At around 2:30 p.m. we moved the medical treatment function to a location outside of the Pentagon immediately adjacent to external wall impacted by the aircraft. When I first saw the damage all I could do was stand there and stare. I could not believe what I was seeing. After an hour or so in the new location we realized that there was nothing else we could do.

Three of us from Christian sacramental traditions (Roman Catholic, Orthodox, and Episcopal) had organized ourselves to receive bodies in the temporary morgue. Though we spent that last on-scene hour waiting for more bodies to be brought out, the persistent fire brought all such removal efforts to a standstill. Aside from that, a number of local military chaplains had massed up on the scene and were ready to take over for us.

By 4:00 p.m. I left the area to return to my hotel, check out and get on the road south to Norfolk. Even that was not without its problems. I was staying in the Sheraton atop the hill above the Arlington (Navy) Annex. Until about 5:00 p.m. the Arlington Police had the upper floors closed. The reason for that never was clear to me. It had something to do with the fact that the hijacked airliner had to nearly skim the top of the hotel building in order to fly low enough so it could hit the Pentagon.

At about 6:00 p.m. I got into my car and left town headed back to Norfolk. Though I didn't get home until about midnight, it was worth it. I needed to get to my office early the next day to begin to play my part of the unfolding operational plans.
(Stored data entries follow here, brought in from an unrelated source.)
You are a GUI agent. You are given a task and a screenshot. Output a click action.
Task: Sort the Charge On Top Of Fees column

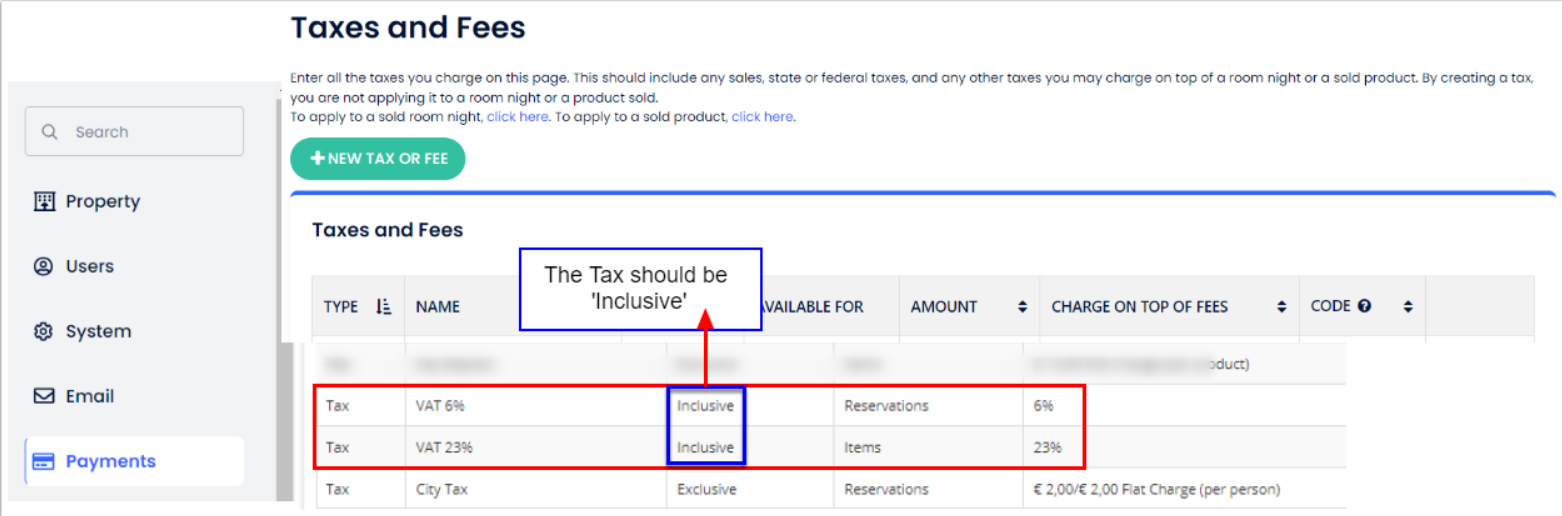click(x=1281, y=308)
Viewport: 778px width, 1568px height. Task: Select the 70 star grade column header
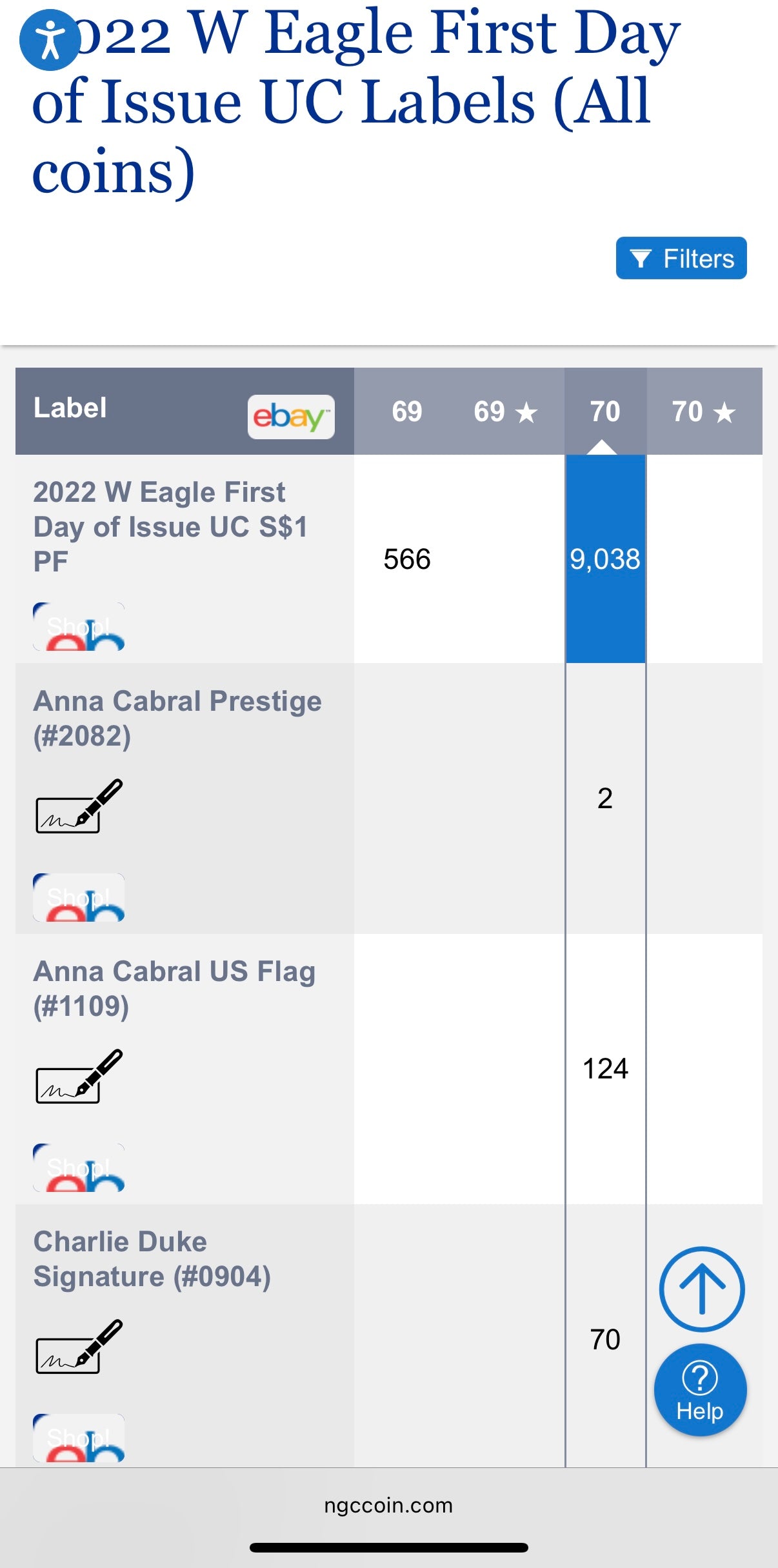704,412
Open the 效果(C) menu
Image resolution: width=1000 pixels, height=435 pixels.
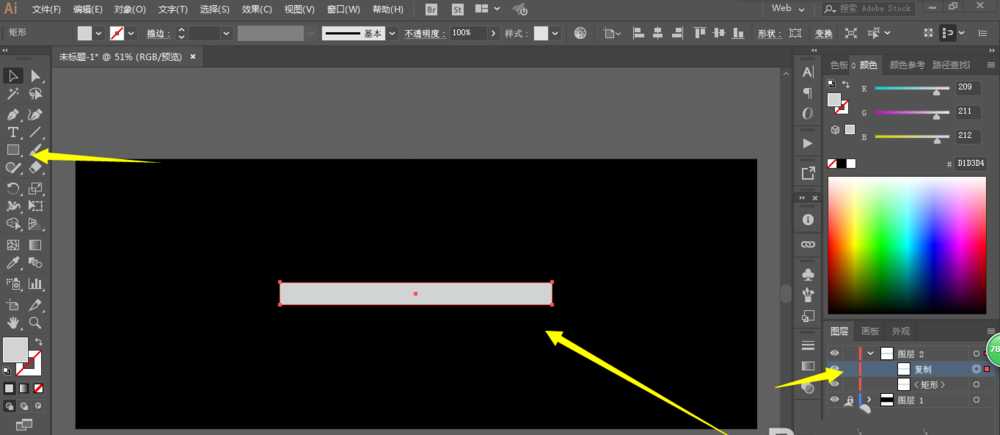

Right now, after six days of reflection, I struggle with what our response ought to be to this tragic, unnecessary and basically evil action. As a Christian believer the concepts of justice and peace swirl around in my mind. Obviously, in accordance with New Testament scriptures we are called to be peace-makers and peace-builders. How can we perform those functions while persons inspired by religiously based righteous indignation are moving about within the societies of the free world with a mandate to create terror through mass murder? Will our understanding of Christian moral theology allow for such a thing as retributive justice? How will we ensure that through some form of social defense we protect innocent citizens?